For now, Espinda’s strategy is confined to simply urging correctional officers to swap their shifts with willing colleagues.

“Those who are locked down are also at the disadvantage. If that’s the way you’re reducing the overtime pay to allow visitation, that’s something that we should know about.” — State Sen. Donna Kim

He said this has resulted in leaves of all kinds taken by correctional officers to drop from a monthly average of four days apiece in 2014 to three days apiece in 2015.

“Just talking to them and encouraging them to do that, as opposed to simply taking an unscheduled leave, has really helped us be successful in keeping the programs working,” Espinda said.
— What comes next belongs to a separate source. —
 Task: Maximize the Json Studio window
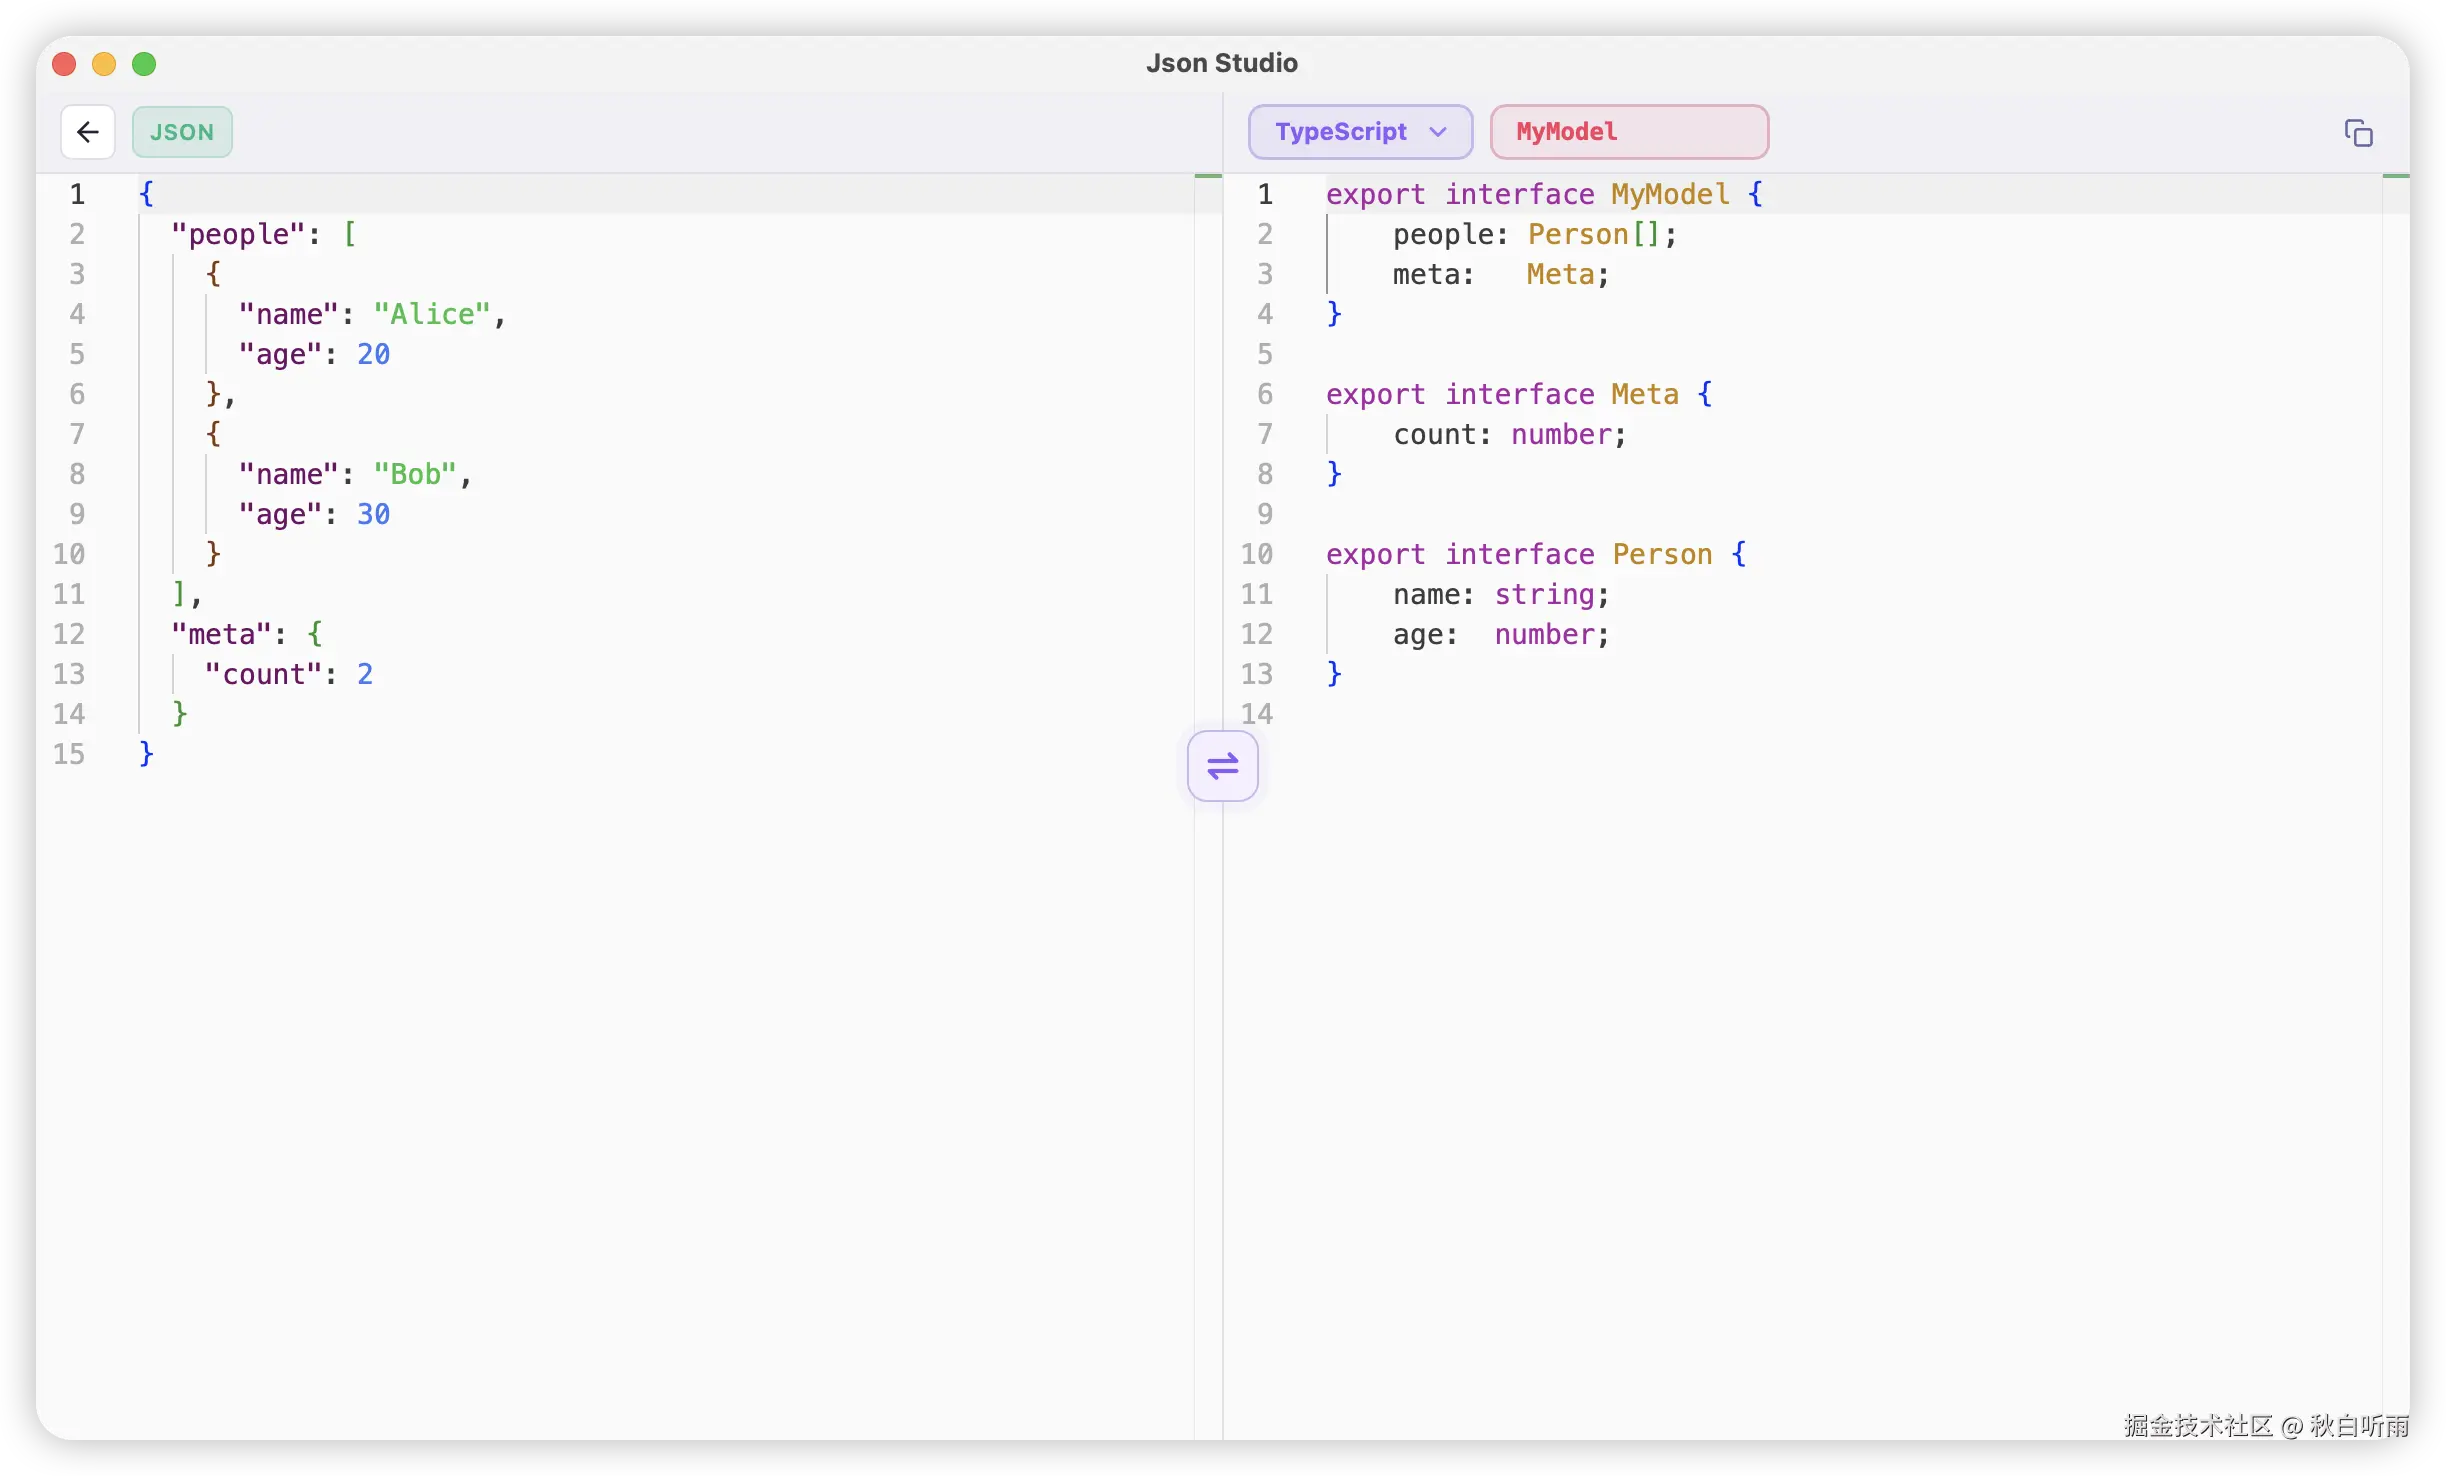pyautogui.click(x=144, y=63)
But when he told members of the House and Senate public safety committees last week that his department often has to resort to temporary lockdowns to accommodate visitations, the tactic raised some eyebrows.

State Sen. Donna Kim, chair of the Senate Committee on Government Operations, asked Espinda to provide more information about how often the lockdowns are used.

“We really need a good picture as to what some of the solutions are to see whether or not they should be continued,” Kim told Espinda. “Those who are locked down are also at the disadvantage. If that’s the way you’re reducing the overtime pay to allow visitation, that’s something that we should know about.”

Kat Brady, coordinator of the Community Alliance on Prisons, says the Legislature should commission a study to see if FLMA abuses are found at any state agencies.

“FMLA is a great law that is about strengthening families,” Brady said. “There should be a consistent set of criteria for those accessing FMLA across all agencies. I don’t know if police, fire, hospital staff have the same problems as (correctional officers), but an analysis would help to see if they are abusing the law.”

Meanwhile, Espinda says he is cautiously optimistic that no visitations will have to be canceled Sunday.

“I can’t promise, but clearly our intent is to run visitations every weekend, whether there’s the Super Bowl or not,” he said.